The Donald Trump administration’s move to impose 50% tariffs on India effective August 27, will pose a significant export challenge for the world’s fifth largest economy. The US administration has released a draft notification outlining its strategy to enforce the supplementary 25% duty on goods from India, following President Donald Trump’s earlier declaration.The draft directive, released by the Department of Homeland Security on Monday, specified that the heightened duties would affect Indian merchandise that are “entered for consumption, or withdrawn from warehouse for consumption, on or after 12:01 am eastern daylight time on August 27, 2025”.
50% US tariffs impact on India: It’s advantage China, Vietnam
According to a report by Global Trade Research Initiative (GTRI), the duties will affect $60.2 billion worth of Indian exports, encompassing textiles, gems and jewellery, shrimp, carpets and furniture.Alternative suppliers, particularly China, Vietnam and Mexico, are positioned to capture market share in sectors where Indian exports face higher tariffs. The labour-intensive sectors in India anticipate a possible 70% reduction in export volumes.GTRI believes that the US tariffs implementation represents a substantial trade challenge for India’s economy. The measures affect roughly 66% of India’s total exports to the US, approximately $86.5 billion!

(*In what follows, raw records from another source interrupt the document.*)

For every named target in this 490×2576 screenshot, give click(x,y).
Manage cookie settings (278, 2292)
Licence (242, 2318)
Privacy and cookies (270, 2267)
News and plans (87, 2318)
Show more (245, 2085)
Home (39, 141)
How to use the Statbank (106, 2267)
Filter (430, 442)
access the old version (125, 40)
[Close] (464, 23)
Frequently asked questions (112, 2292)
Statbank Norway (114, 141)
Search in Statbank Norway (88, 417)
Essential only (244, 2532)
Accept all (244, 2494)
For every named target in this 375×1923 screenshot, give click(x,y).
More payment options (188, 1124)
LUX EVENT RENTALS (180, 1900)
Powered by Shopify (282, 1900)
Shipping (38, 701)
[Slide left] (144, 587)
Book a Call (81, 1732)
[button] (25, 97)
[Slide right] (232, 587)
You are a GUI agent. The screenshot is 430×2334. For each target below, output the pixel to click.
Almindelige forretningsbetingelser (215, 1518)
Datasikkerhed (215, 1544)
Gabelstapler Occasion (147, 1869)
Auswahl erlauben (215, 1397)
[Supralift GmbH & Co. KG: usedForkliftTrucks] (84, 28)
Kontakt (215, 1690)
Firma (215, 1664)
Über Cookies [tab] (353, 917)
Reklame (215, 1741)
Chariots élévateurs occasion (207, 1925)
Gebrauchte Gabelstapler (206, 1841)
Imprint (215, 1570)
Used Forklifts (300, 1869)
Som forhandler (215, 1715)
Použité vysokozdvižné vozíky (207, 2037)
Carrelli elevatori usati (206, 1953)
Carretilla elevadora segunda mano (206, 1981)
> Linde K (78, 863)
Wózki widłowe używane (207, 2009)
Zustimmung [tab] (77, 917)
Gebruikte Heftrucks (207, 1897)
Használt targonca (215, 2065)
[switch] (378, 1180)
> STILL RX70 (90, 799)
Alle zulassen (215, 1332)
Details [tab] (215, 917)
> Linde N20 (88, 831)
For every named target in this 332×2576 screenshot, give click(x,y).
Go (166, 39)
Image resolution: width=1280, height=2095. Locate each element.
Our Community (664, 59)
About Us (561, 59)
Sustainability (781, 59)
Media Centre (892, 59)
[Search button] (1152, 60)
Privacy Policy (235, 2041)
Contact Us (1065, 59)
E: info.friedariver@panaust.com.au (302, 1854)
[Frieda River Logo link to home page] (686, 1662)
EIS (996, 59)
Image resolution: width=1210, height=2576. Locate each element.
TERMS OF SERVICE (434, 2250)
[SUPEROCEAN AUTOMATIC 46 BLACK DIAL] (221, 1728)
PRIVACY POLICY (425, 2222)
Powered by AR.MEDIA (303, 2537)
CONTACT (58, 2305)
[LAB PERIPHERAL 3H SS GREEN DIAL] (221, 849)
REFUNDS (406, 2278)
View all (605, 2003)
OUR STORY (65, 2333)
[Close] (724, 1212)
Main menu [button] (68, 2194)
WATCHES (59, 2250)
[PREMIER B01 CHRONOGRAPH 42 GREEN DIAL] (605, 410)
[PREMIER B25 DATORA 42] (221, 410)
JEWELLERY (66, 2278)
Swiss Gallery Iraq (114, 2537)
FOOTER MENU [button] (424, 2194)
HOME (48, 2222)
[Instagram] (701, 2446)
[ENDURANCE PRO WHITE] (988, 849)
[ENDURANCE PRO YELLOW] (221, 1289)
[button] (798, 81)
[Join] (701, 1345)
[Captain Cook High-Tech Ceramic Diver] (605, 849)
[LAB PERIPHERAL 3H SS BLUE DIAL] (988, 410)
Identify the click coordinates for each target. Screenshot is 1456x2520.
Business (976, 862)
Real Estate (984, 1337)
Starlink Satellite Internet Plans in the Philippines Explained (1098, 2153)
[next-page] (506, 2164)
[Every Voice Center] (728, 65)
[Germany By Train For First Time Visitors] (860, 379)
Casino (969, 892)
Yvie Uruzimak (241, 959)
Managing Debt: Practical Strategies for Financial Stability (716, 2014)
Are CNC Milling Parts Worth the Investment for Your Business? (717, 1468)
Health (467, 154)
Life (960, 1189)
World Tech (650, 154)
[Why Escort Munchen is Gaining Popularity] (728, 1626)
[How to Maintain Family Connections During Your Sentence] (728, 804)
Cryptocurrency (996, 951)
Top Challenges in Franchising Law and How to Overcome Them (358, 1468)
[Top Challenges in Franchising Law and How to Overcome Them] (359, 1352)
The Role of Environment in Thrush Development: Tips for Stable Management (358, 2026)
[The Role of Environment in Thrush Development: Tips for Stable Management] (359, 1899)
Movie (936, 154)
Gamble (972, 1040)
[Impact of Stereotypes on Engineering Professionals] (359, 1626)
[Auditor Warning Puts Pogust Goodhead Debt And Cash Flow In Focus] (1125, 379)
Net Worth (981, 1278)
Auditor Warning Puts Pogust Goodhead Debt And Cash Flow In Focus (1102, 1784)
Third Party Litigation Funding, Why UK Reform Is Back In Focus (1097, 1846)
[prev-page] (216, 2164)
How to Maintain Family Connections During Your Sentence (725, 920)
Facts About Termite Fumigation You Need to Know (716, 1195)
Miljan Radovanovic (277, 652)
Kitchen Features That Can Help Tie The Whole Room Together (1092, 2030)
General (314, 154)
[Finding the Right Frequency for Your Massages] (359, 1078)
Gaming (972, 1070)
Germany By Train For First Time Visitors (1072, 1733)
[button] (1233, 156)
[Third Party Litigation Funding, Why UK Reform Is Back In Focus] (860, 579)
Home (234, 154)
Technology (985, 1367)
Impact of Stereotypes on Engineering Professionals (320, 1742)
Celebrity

This situation necessitates strategic adjustments to maintain India’s economic growth whilst managing the impact on employment and industrial competitiveness, it says.
- India faces a severe reduction in exports to the US, with projections showing a decline from $86.5 billion in FY2025 to $49.6 billion in FY2026.
- GTRI analysis indicates that whilst 30% of exports ($27.6 billion) will remain duty-free and 4% ($3.4 billion) in auto parts will attract a 25% tariff, a significant 66% ($60.2 billion) comprising apparel, textiles, gems & jewellery, shrimp, carpets, and furniture will face a 50% tariff.
- This substantial tariff is expected to reduce competitiveness, potentially causing a 70% reduction in these sectors to $18.6 billion, resulting in an overall 43% decline in US-bound exports and significant job losses.
- This development poses a critical challenge to India’s established position in US labour-intensive markets, threatening substantial unemployment in export-focused regions and potentially diminishing India’s role in global supply chains.
- Nations including China, Vietnam, Mexico, Turkey, alongside Pakistan, Nepal, Guatemala, and Kenya are positioned to benefit, possibly securing long-term market advantages even after tariff revisions, says GTRI.

US is still biggest market for India
India’s nominal GDP stood at $4,270 billion in FY2025 and would typically achieve 6.5% growth in FY2026 under standard circumstances. The reduction in US exports by $36.9 billion adjusts the FY2025 baseline to $4,233.1 billion. Calculating 6.5% growth from this revised figure results in FY2026 GDP of $4,508.25 billion, yielding an actual growth rate of 5.6%—reflecting a decline of 0.9 percentage points, in the worst case scenario, says GTRI.